This column from The Tablet was first run in December 2018
December 2018 was a busy month in space. The Japanese Hayabusa II mission was orbiting Ryuku, a tiny near-Earth asteroid. A Chinese probe was about to place a lander on the far side of the Moon. NASA's Insight mission had just arrived on Mars to measure marsquakes and the heat flowing from its interior. Virgin Galactic was testing a ship that can take tourists above the stratosphere.
Of all these, my attention was on OSIRIS-REx. (The name is a typical NASA acronym; don’t ask.) This probe had also just arrived at a near-Earth asteroid, named Bennu, with essentially the same mission as Hayabusa II. It was the dream of the late Mike Drake, my first PhD advisor at the University of Arizona; after his death, the science team lead fell to Dante Lauretta, whose PhD director was my MIT classmate Bruce Fegley. And the rest of the science team are also friends of mine.

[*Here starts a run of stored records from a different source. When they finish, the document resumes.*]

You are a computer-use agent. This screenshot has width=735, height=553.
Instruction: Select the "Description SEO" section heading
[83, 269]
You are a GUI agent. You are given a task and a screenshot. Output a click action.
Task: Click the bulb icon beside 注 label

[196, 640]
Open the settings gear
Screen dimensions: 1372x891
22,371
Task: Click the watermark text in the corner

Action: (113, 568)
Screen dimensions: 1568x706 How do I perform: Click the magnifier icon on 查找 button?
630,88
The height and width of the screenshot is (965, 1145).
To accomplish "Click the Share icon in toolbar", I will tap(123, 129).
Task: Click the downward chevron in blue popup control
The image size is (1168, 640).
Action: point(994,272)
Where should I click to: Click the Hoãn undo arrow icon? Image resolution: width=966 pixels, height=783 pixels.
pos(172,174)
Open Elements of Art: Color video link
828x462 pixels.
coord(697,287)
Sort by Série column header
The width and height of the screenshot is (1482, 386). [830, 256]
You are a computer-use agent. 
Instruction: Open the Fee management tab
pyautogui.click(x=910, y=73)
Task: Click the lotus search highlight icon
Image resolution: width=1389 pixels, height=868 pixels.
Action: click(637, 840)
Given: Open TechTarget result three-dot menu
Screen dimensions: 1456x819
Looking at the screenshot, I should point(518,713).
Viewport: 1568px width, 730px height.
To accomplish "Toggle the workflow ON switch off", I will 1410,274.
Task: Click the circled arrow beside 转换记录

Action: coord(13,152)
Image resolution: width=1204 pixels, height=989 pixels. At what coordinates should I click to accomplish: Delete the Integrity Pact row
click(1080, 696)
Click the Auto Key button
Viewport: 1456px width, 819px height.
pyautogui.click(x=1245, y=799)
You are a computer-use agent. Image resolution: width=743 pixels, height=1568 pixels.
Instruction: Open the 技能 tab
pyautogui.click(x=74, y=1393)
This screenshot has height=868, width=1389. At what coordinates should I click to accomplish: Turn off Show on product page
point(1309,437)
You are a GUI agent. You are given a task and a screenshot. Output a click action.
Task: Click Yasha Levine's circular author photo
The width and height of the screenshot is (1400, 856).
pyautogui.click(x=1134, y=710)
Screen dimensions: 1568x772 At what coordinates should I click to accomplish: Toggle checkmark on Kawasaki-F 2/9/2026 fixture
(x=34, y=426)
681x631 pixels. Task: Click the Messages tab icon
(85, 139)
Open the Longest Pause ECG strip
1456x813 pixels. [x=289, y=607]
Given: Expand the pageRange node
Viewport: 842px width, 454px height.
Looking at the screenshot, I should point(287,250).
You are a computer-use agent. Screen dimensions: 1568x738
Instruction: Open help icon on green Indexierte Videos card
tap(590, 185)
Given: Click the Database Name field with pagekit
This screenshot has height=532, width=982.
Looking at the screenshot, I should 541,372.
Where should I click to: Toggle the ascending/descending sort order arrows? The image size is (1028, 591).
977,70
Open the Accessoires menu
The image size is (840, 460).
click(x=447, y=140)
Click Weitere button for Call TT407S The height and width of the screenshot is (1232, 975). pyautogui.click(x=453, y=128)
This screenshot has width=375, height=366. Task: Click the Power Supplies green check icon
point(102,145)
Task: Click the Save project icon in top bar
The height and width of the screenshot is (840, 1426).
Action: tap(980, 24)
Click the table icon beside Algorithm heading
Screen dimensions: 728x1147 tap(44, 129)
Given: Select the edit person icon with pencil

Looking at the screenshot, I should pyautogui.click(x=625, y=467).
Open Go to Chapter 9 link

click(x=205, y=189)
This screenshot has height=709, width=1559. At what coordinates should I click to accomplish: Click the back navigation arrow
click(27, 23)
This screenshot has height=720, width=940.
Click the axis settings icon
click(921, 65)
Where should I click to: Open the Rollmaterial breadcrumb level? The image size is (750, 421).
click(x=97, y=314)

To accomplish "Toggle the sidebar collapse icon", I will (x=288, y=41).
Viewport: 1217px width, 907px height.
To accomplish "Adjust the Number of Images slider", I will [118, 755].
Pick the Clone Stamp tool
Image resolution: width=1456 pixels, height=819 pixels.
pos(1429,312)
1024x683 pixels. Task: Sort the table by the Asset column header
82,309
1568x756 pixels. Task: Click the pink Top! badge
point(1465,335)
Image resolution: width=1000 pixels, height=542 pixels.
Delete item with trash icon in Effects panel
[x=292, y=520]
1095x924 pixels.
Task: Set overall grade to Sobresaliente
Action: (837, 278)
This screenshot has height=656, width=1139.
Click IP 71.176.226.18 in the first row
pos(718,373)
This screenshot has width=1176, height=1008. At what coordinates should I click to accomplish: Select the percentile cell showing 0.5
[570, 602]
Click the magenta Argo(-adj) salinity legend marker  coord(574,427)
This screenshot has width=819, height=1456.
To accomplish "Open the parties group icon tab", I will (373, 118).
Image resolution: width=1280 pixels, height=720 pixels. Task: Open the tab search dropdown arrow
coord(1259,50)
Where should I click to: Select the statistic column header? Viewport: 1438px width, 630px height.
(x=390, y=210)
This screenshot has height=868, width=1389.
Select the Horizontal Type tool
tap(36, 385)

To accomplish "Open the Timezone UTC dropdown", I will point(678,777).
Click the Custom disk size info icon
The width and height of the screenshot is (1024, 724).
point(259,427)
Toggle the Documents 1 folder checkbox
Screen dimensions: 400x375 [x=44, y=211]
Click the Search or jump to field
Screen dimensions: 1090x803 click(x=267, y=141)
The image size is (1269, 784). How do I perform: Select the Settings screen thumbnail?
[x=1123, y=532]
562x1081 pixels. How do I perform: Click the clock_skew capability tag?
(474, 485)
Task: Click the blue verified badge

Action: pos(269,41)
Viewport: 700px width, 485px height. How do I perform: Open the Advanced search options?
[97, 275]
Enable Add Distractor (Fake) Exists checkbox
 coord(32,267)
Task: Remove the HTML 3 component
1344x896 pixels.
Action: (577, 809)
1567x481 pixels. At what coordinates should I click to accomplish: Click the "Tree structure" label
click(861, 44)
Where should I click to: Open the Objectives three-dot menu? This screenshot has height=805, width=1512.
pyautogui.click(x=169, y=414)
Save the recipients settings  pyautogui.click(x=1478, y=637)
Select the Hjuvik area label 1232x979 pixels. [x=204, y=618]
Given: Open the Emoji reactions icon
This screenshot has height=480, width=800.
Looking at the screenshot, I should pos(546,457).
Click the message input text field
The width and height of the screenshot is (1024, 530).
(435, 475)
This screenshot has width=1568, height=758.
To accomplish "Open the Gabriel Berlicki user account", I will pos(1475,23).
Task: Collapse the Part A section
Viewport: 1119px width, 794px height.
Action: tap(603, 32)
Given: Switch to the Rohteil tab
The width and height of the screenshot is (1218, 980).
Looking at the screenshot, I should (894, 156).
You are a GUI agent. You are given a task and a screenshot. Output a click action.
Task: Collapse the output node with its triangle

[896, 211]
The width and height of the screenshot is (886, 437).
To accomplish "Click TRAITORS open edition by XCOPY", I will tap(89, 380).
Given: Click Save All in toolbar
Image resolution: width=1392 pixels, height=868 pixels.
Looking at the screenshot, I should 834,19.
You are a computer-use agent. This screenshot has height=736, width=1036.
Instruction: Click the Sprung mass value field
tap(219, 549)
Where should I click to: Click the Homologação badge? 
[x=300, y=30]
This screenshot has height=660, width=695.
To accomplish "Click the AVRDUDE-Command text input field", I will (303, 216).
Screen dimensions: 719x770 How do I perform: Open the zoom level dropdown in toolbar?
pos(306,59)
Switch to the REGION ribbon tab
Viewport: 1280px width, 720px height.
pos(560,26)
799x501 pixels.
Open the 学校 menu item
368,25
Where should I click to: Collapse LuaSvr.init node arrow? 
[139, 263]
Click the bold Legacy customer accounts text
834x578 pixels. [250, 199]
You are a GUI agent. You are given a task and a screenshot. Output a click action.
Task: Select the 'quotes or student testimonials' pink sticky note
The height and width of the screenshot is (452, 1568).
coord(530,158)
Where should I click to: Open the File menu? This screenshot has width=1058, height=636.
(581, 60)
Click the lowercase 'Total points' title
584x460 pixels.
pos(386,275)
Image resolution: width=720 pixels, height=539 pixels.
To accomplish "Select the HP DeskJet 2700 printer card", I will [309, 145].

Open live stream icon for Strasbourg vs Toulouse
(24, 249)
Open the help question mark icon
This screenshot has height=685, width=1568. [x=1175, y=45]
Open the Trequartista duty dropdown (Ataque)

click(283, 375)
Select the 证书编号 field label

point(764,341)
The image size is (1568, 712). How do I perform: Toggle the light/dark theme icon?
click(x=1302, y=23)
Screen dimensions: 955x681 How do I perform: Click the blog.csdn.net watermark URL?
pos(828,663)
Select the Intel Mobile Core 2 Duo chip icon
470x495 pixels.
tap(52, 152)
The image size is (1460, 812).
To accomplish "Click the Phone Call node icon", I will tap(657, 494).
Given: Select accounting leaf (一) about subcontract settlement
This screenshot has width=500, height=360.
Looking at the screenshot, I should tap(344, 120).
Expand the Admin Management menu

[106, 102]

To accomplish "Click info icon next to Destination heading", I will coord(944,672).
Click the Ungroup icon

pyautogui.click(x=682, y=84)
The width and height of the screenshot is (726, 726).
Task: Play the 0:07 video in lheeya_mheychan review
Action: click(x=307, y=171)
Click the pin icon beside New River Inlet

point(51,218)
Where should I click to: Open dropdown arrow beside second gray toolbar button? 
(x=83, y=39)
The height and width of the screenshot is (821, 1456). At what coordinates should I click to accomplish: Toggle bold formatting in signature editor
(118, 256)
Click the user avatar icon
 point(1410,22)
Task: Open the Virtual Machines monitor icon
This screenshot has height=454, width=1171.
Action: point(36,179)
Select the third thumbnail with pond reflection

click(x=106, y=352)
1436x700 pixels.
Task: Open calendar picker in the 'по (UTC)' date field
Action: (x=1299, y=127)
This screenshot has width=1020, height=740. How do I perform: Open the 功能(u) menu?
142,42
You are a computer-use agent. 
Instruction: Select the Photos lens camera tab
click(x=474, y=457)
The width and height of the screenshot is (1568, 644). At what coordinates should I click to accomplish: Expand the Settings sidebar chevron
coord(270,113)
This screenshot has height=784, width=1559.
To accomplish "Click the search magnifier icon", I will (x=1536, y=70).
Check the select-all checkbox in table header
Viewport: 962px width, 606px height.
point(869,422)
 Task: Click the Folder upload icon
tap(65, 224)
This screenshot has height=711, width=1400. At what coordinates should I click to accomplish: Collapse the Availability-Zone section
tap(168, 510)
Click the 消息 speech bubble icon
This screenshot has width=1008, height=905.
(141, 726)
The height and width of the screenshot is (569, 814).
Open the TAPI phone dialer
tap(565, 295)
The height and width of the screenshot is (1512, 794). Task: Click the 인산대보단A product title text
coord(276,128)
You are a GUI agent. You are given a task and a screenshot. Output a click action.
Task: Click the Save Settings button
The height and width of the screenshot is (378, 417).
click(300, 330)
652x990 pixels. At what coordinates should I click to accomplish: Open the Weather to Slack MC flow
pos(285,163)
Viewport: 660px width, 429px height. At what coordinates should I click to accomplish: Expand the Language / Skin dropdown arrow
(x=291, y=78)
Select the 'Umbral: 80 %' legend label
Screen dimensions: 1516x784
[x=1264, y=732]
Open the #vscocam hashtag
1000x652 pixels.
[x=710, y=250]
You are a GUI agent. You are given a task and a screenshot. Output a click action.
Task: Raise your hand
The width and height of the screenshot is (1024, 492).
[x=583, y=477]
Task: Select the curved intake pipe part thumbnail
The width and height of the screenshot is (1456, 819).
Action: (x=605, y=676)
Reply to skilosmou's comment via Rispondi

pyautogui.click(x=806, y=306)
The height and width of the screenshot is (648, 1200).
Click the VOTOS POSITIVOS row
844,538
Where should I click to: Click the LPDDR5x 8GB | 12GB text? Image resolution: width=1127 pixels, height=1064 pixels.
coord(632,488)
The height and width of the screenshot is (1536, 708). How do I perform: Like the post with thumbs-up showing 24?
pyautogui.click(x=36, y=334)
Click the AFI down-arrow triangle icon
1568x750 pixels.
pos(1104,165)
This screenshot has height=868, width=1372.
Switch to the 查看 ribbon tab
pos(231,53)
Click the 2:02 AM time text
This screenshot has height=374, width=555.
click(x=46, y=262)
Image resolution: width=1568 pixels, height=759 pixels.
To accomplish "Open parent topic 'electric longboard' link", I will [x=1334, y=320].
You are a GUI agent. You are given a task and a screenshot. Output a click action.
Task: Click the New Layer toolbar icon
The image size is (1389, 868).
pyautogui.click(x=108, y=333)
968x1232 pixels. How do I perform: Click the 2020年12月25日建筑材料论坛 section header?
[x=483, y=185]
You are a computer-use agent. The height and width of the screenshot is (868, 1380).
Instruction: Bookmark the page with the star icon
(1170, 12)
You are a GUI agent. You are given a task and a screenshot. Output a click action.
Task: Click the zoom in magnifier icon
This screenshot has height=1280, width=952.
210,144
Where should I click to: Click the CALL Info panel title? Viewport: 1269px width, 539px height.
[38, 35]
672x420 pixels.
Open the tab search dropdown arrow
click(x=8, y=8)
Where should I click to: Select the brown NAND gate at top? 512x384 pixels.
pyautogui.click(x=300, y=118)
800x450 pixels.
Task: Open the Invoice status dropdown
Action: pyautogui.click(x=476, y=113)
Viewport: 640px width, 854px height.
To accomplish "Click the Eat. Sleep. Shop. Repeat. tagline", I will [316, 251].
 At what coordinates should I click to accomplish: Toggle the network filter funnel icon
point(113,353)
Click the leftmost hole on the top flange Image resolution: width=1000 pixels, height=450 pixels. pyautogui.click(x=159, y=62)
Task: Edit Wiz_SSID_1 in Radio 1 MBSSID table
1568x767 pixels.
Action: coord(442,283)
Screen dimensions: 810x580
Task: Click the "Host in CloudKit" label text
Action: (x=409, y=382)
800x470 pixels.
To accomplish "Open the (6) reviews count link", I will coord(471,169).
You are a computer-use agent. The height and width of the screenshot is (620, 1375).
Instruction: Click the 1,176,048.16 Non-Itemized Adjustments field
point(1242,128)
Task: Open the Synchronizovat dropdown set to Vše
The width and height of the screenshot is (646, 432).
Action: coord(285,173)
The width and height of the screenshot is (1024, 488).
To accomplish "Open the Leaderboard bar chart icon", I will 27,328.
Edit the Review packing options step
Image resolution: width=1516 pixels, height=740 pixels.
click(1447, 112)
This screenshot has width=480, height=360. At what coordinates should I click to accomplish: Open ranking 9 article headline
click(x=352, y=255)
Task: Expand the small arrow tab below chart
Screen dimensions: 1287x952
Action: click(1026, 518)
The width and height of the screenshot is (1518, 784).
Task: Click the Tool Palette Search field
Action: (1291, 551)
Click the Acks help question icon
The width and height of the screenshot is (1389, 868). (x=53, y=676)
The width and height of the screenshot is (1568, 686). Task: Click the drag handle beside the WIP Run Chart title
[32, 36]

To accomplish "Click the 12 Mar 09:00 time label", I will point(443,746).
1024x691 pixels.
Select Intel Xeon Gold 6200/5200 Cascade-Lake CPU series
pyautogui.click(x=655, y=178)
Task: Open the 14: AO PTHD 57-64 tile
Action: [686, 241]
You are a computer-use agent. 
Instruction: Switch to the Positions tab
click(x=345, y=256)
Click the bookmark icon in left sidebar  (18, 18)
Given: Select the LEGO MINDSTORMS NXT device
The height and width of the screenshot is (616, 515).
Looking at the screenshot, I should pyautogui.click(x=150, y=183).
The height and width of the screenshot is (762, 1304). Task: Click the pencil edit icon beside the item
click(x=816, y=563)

The holy grail of asteroid science for a long time has been to find asteroids with the same composition as those rare but important meteorites rich in water and carbon. Though science fiction stories talk about mining rare minerals from the asteroids, in fact water and rocket fuel would be what’s most in demand in the near future. Rather than spending fuel to lift more fuel off the Earth to power spacecraft onwards to the planets, it would be much cheaper to make the fuel locally out of materials that are already up there.
But how can we know which asteroids have water? And how can we be certain that the material in the asteroid is really the same as the meteorites in our lab? There are many black meteorites in our collections, but only a few of them have the water we’re looking for. Going to a black asteroid is not enough, then; it has to be the right kind of “black.” And even if the color is right we can’t be sure it’s really the stuff we’re looking for. Like ordering a Christmas present on-line, we can’t tell for sure if the picture in the catalog actually matches what we thought we were getting until the package arrives home. Hence, Hayabusa II and OSIRIS-REx chose to test slightly different kinds of dark asteroids; and they both plan to return samples to Earth.
Notice how this science works. We have an idea of what we think we are going to find – we wouldn’t know what to look for otherwise. But whether it is a distant dark asteroid, the inside of Mars, or the far side of the Moon, we won’t really know what’s there until we go there. And nothing beats having a real sample in hand; or, like the space tourists know, being there yourself.
Every culture in history has thought they knew what the gods would be like. Even the ancient Israelites thought they had a clear picture of their God. But only in the Incarnation could we learn first hand, face to face, who this God really was. As it happens, a carpenter’s child in a manger was not what they were expecting; nor was a message of love and forgiveness always welcome to an oppressed people looking for revenge. As with our science samples, we always have to be prepared to be surprised. Sometimes surprises make the best Christmas presents.
And surely God knew what it’s like to be human. But it’s good for us to know that, having been here, He knows first hand.
[All the missions mentioned above have had roaring successes; as of this writing, Hayabusa II has picked up its samples and is en route back to Earth.]